Donner le droit de vote aux noirs dans les Etat les plus racistes, c’est créer une manne électorale sur laquelle les politiciens ne pourront que se jeter. En devenant un électorat, ces hommes acquièrent un moyen de pression que les dirigeants ne pourront ignorer. Mais Miles ne souhaite pas argumenter, il a justement annoncé la nouvelle au dernier moment pour éviter ce genre de débats , et l’organisateur vient déjà le chercher.

Il se contente donc de dire «  Si cela ne vous plais pas vous pouvez partir ». Sans surprise, la conscience professionnelle de son quintet le pousse à prendre place derrière son leader . La prestation démarre par « my funny valentine » qui est avec Stella le point d’orgue de cette soirée. L’harmonie fait avancer la mélodie comme un homme marchand sur des œufs, les musiciens semblent retenir une colère qui menace de tout détruire. La tension entre les musiciens ne s’est pas arrêtée aux portes de la scène, elle accentue la puissance émotionnelle d’un concert uniquement composé de ballades.
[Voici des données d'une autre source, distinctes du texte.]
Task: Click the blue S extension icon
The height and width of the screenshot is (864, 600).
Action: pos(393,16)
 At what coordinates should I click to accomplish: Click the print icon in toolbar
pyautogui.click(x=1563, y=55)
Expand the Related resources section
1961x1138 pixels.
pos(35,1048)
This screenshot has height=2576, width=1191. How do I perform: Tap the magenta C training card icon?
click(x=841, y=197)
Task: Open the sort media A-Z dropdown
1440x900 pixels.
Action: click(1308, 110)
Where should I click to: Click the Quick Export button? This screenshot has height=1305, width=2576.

C’est exactement le résultat que Miles cherchait à atteindre en contrariant ses musiciens, leur frustration se ressent dans leurs jeux tendus. Toujours aussi brillant , Tony William semble retenir son envie de réduire les harmonies en miette, et cette frappe sèche donne plus de reliefs aux slows envoûtants. La batterie et la basse tricotent un swing rageur, presque Mingussien dans sa violence larvée.

Le piano d’Herbie Hancock a alors la charge d’apaiser les esprits, ses notes ne sautillent plus, elles chantent. On pourrait encore écrire des pages sur ce duo William/ Hancock , qui est aussi brillant quand il se complète que lorsqu’il s’oppose. La violence larvée des martèlements de Williams incite parfois Miles à hausser le ton de ses chorus , tout en gardant la même finesse mélodique. Le batteur n’a pas besoin de baisser le ton pour ne pas troubler l’harmonie, il construit le pilier sur lequel elle s’épanouit.

Miles a accordé son quintet comme un grandiose instrument, la frustration est le diapason qui a permis à chacun de trouver la sonorité qu’il voulait développer. Les musiciens sont sur la brèche, leur colère déteint sur le jeu comme un souffre dont il faut limiter la propagation. Ce souffre donne à ses mélodies la beauté fragile d’un oiseau pris dans le viseur du chasseur , on sent que ce petit battement sensible pourrait s’emballer d’un instant à l’autre.

Le spectateur est ainsi , lui aussi maintenu au cœur d’une tension merveilleuse , comme étonné que la beauté de ces ballades ne finisse pas par être brisée.